Title: Realizing quantum exotic properties with dynamics

Abstract: Due to the rich controllability in both theoretical and experimental study of quantum walks (QW), researchers find it is a fertile platform for the analysis, simulation and engineering of exotic quantum properties. In this talk, I will give an introduction to the recent QW based schemes for generating cat states, characterising topological materials, generating topological biphoton states and machine-learned properties, and the corresponding experimental implementations in linear optical, photonic chips, silicon waveguide, cold atoms and ion traps.

Ms Qi Yu

Title: On Hybrid Quantum Filtering and Capability of Quantum Sensors

Abstract: This talk spans two problems: quantum hybrid filtering for systems subject to classical disturbances; the determination of the capability of a class of quantum sensors.
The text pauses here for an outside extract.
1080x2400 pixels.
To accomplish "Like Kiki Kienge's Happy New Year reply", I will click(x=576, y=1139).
The first topic is the hybrid filtering problem where the goal is to derive a filter for a class of quantum systems which are subject to classical disturbances. The task is to obtain a filter to estimate both the quantum system state and the classical signal simultaneously. A composite quantum analog system is employed to represent the hybrid quantum-classical model.
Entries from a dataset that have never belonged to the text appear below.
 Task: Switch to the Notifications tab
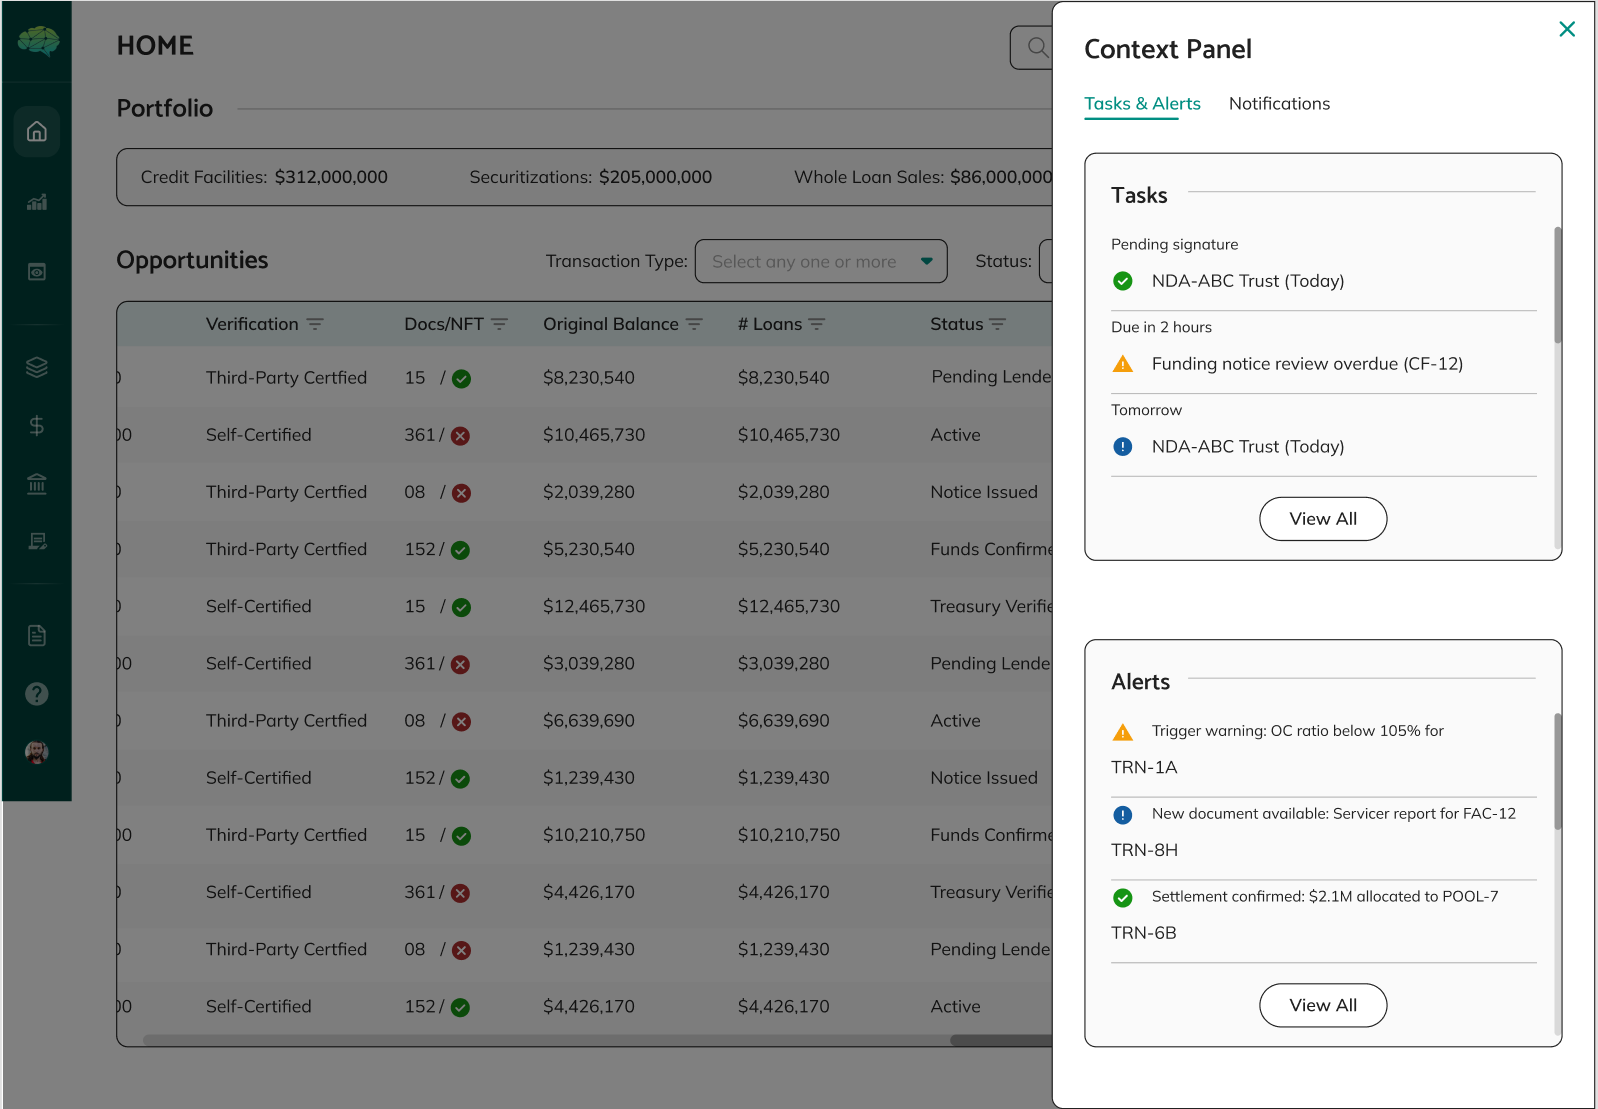coord(1279,104)
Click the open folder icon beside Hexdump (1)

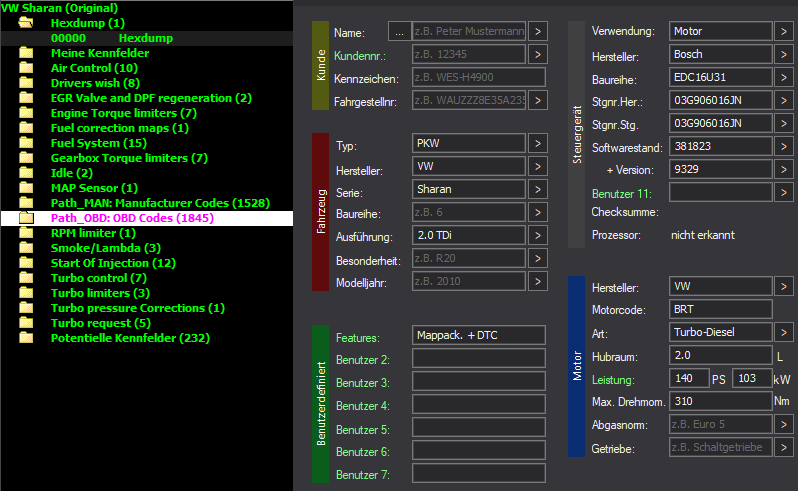pos(27,23)
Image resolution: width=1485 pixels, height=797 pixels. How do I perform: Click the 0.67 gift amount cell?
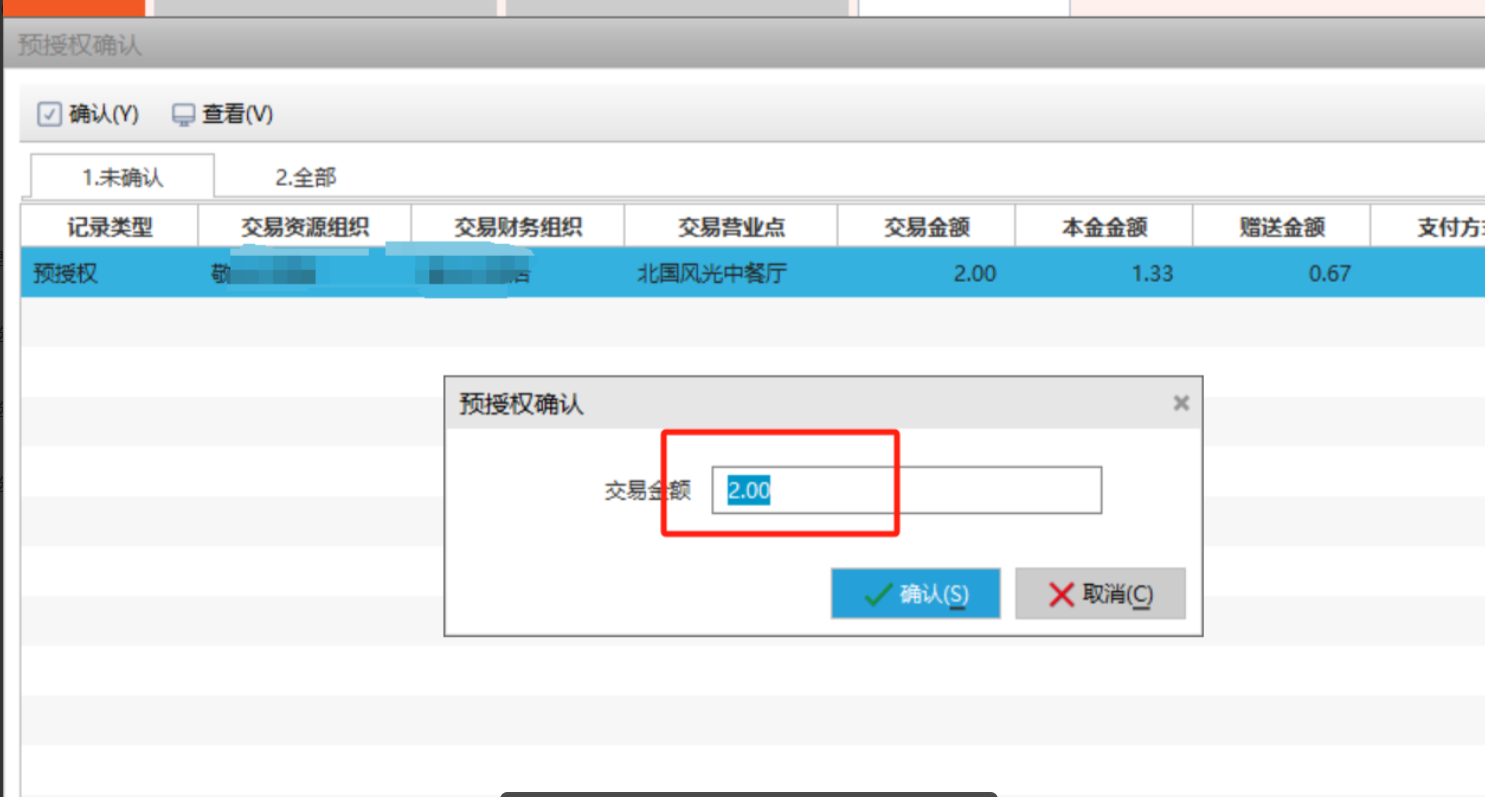pos(1329,273)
Another topic is to analyse the information extraction capability of a specially designed qubit sensor for a spin chain system. The object system is a qubit detector which is employed to extract information of a spin chain system with unknown structure parameters. The capability of a sensor is defined as the ability of estimating all the unknown parameters.

Mr Yuan Su

Title: Toward the first quantum simulation with quantum speedup

Abstract: Simulating the Hamiltonian dynamics of a quantum system is one  of the most natural applications of a quantum computer. Efficient quantum algorithms for quantum simulation have been known for over two decades. We investigate the possibility of using these algorithms for practical simulation that is beyond the reach of current classical computers. To this end, we consider quantum simulation of spin systems, which could be applied to understand condensed matter phenomena. We synthesize explicit circuits for three leading simulation algorithms, employing diverse techniques to tighten error bounds and optimize circuit implementations. We discuss further improvements in quantum simulation that lead to algorithms with nearly optimal dependence on the system size.

Dr Chris Jackson

Title: How to implement a generalized-coherent-state POVM

Abstract: In quantum physics, observables are quantized by Hilbert spaces which can carry a unitary representation of their group of transformations.  The most common examples are the quantization of a particle, a field amplitude, or a spin.  If the group is continuous and the representation is irreducible, then every Hamiltonian is a polynomial in the infinitesimal generators representing the group’s Lie algebra.  Generalized-coherent states are the non degenerate ground states of linear Hamiltonians.  Equivalently, they are states in the group orbit of a lowest weight state.  These states define an over-complete basis as well as a tomographically complete POVM.  For a bosonic field amplitude, this POVM is implemented through heterodyne detection.  However, a practical implementation of the generalized-coherent-state POVM has in general been unknown, including the spin-coherent-state POVM.  In this talk, I will explain that the spin-coherent-state measurement can be implemented by measuring spin-components isotropically, continuously, and non adaptively.